Chuck Wexler, Executive Director of the Police Executive Research Forum (“PERF”), also agreed that increased investigative partnerships would produce better criminal cases. He noted that sometimes there is a lack of clarity over who is “in charge of” criminal cases—ADAs or the police—and prosecutors tend to focus on the certainty of convictions, while police are preoccupied with identifying who is responsible for a crime, building a case, and then making an arrest. To the extent that prosecutors and police can work in tandem, with policies and procedures that complement each other’s work, this will improve the quality and integrity of criminal cases, as well as the long-term relationships between the two agencies. Wexler also noted that increased cooperation results in greater trust and sharing of information about investigations as they move forward.

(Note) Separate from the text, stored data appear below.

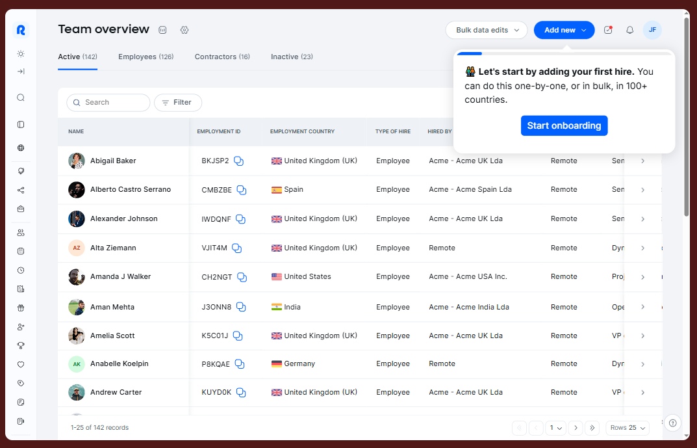Open the page number 1 dropdown
Image resolution: width=697 pixels, height=448 pixels.
[555, 428]
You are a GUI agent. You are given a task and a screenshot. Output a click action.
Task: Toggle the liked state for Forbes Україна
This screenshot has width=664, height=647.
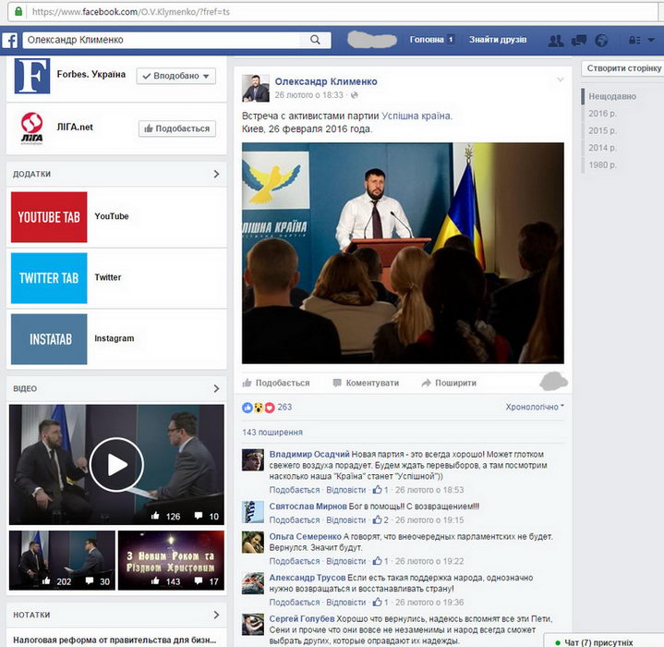pos(175,76)
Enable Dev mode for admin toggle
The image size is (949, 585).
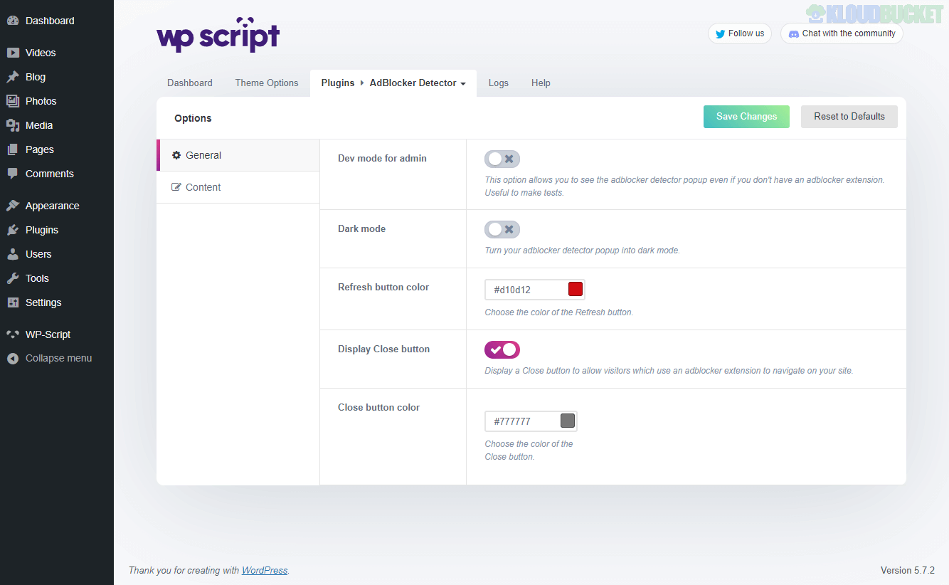click(x=502, y=159)
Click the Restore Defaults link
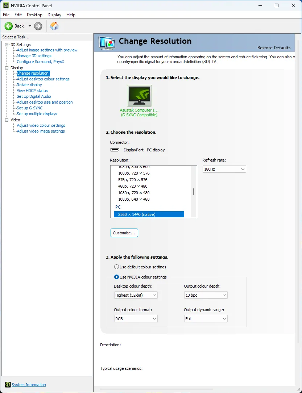The height and width of the screenshot is (393, 302). (274, 48)
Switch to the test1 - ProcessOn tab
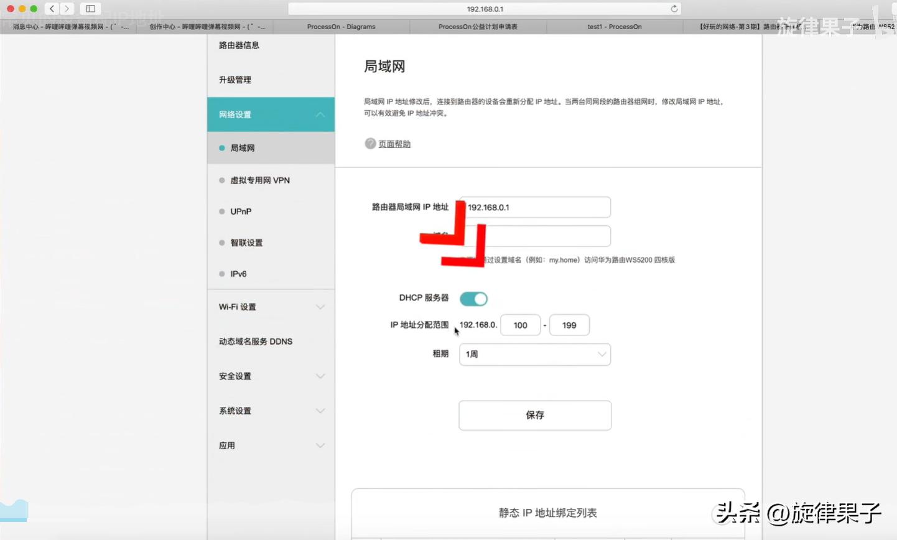 pyautogui.click(x=614, y=27)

2. Training and Educating Police Officers
In addition to solidifying investigative partnerships between DA offices and police departments, conviction integrity initiatives should also include prosecutor-led training and education of police officers about the legal constraints relating to the investigation and prosecution of criminal cases. Police officers are often privy only to a small slice of the life of a criminal case—from investigation to arrest—and often lack an understanding of the procedural complexities of the pretrial and trial proceedings that follow. Educating officers about a prosecutor’s ethical and disclosure obligations, as well as providing feedback about a case that has proceeded past the arrest phase, can increase officers’ understanding of the importance of their role in securing convictions. Finally, prosecutors should offer training about their ethical and disclosure obligations to ensure that police officers are cognizant of these obligations when investigating a criminal case.
Roundtable participants presented several ideas regarding how prosecutors could train police as part of conviction integrity initiatives, which are discussed in detail in the subsections below.
a. General Training on Pretrial and Trial Processes
Training police regarding how a criminal case proceeds through the courts can help conviction integrity initiatives by better educating police about how their investigative actions play out in the courtroom. This training can range from capitalizing on court events as “educational moments” regarding police tactics (such as court hearings regarding improperly obtained confessions and search-and-seizures) to having police observe direct and cross-examination to see how the legal process critiques and scrutinizes the panoply of police activity.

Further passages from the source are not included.